Schriftliche Anweisung: Wandle die Zeilen der folgenden Daten von der Zeile mit „This screenshot has width=650, height=506.“ bis zur Zeile mit „1300x670 pixels. point(893,233)“, beide eingeschlossen, in eine nummerierte Liste um. Lass dabei Leerzeilen weg.

Einträge aus einer Datenquelle:

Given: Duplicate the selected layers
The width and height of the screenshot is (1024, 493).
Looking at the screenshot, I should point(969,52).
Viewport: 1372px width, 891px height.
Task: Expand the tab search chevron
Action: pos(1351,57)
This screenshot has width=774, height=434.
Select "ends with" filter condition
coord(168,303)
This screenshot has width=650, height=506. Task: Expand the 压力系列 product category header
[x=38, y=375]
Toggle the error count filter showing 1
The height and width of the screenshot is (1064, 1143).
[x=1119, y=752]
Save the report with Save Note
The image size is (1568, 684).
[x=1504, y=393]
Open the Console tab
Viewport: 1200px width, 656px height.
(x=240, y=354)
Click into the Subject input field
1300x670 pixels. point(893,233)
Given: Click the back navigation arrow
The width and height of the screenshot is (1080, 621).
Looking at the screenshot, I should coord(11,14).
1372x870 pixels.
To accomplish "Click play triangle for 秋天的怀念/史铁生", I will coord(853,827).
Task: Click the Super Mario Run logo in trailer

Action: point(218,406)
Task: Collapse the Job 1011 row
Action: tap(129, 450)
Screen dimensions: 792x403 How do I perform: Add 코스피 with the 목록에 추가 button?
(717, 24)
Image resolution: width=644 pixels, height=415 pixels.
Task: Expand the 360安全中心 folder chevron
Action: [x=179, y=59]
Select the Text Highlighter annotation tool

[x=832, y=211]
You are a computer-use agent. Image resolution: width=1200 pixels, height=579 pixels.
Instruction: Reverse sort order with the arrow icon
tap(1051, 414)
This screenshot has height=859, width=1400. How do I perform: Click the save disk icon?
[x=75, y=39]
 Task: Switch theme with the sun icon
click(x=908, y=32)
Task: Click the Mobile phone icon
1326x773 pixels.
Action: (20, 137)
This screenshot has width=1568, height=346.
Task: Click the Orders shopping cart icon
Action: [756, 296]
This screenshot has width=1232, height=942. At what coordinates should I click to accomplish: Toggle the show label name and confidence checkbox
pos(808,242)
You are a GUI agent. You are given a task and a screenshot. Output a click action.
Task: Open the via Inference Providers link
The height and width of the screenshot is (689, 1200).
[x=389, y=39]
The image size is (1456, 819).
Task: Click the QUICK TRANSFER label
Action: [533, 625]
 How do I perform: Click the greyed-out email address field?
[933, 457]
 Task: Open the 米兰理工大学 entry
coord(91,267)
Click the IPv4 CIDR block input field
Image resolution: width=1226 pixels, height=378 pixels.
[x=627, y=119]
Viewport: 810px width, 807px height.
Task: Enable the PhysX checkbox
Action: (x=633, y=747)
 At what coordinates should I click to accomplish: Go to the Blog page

Ergebnis der Übung:
1. This screenshot has width=650, height=506. Task: Expand the 压力系列 product category header
2. [x=38, y=375]
3. Toggle the error count filter showing 1
4. The height and width of the screenshot is (1064, 1143).
5. [x=1119, y=752]
6. Save the report with Save Note
7. The image size is (1568, 684).
8. [x=1504, y=393]
9. Open the Console tab
10. Viewport: 1200px width, 656px height.
11. (x=240, y=354)
12. Click into the Subject input field
13. 1300x670 pixels. point(893,233)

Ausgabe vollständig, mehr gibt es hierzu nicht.